Type again, exactly, the lines below from the start through the line that includes "Toggle Jane Doe's virtual machine state".

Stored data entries

-- Opening Marker --

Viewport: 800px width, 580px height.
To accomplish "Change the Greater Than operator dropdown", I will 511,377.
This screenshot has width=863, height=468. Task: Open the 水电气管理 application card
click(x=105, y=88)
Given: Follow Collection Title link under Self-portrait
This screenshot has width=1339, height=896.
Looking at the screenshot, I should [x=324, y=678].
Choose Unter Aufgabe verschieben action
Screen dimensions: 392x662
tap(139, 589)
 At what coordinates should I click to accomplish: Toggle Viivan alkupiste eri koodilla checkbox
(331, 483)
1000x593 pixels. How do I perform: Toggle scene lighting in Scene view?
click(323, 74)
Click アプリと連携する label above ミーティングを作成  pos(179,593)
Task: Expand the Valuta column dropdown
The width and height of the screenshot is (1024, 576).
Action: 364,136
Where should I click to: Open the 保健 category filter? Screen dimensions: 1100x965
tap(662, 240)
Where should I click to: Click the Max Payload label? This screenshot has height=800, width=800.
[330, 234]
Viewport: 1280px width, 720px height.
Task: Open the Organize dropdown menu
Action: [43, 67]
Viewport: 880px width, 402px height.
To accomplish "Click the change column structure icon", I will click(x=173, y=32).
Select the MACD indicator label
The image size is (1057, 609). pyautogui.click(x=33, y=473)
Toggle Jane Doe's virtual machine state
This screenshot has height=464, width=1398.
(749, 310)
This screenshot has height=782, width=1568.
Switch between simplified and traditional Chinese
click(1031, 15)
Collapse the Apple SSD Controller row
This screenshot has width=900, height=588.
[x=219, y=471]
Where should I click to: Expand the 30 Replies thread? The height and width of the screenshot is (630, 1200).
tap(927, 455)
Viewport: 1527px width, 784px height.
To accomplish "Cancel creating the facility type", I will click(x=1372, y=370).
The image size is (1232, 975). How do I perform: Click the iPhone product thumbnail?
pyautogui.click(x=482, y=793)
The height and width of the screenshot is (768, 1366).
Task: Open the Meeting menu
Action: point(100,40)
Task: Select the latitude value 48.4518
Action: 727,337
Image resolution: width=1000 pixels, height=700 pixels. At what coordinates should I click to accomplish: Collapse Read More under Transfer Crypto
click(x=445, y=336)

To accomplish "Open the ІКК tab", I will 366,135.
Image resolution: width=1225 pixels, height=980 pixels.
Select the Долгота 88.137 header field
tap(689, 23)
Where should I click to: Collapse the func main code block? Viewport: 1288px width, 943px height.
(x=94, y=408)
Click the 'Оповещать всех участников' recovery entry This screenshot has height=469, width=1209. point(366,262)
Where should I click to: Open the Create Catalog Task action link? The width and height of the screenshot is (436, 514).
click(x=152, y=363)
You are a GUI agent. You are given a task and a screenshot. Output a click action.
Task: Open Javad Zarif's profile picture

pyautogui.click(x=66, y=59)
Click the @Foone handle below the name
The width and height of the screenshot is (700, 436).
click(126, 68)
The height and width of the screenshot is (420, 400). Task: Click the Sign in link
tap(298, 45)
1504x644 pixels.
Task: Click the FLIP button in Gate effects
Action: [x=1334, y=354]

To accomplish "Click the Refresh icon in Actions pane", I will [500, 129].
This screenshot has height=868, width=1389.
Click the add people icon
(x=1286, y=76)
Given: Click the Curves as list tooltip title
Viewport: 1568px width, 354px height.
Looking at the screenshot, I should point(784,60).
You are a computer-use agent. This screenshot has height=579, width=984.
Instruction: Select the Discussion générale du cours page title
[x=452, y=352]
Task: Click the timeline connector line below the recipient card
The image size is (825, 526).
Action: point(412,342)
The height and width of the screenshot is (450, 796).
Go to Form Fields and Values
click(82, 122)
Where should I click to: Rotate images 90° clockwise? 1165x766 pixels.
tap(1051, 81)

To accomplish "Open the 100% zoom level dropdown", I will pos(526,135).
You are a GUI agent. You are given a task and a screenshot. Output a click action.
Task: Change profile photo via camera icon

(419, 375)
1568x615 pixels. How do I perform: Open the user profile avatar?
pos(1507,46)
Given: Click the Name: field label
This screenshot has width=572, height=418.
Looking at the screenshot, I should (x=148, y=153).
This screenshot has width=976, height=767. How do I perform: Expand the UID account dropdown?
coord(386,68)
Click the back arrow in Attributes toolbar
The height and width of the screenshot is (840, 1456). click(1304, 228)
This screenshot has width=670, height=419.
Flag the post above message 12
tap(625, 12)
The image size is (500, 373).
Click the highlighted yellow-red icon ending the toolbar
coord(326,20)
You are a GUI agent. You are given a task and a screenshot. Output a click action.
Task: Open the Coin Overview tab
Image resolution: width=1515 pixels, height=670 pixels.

-- Closing Marker --

RESPONSE:
Viewport: 800px width, 580px height.
To accomplish "Change the Greater Than operator dropdown", I will 511,377.
This screenshot has width=863, height=468. Task: Open the 水电气管理 application card
click(x=105, y=88)
Given: Follow Collection Title link under Self-portrait
This screenshot has width=1339, height=896.
Looking at the screenshot, I should [x=324, y=678].
Choose Unter Aufgabe verschieben action
Screen dimensions: 392x662
tap(139, 589)
 At what coordinates should I click to accomplish: Toggle Viivan alkupiste eri koodilla checkbox
(331, 483)
1000x593 pixels. How do I perform: Toggle scene lighting in Scene view?
click(323, 74)
Click アプリと連携する label above ミーティングを作成  pos(179,593)
Task: Expand the Valuta column dropdown
The width and height of the screenshot is (1024, 576).
Action: 364,136
Where should I click to: Open the 保健 category filter? Screen dimensions: 1100x965
tap(662, 240)
Where should I click to: Click the Max Payload label? This screenshot has height=800, width=800.
[330, 234]
Viewport: 1280px width, 720px height.
Task: Open the Organize dropdown menu
Action: [43, 67]
Viewport: 880px width, 402px height.
To accomplish "Click the change column structure icon", I will click(x=173, y=32).
Select the MACD indicator label
The image size is (1057, 609). pyautogui.click(x=33, y=473)
Toggle Jane Doe's virtual machine state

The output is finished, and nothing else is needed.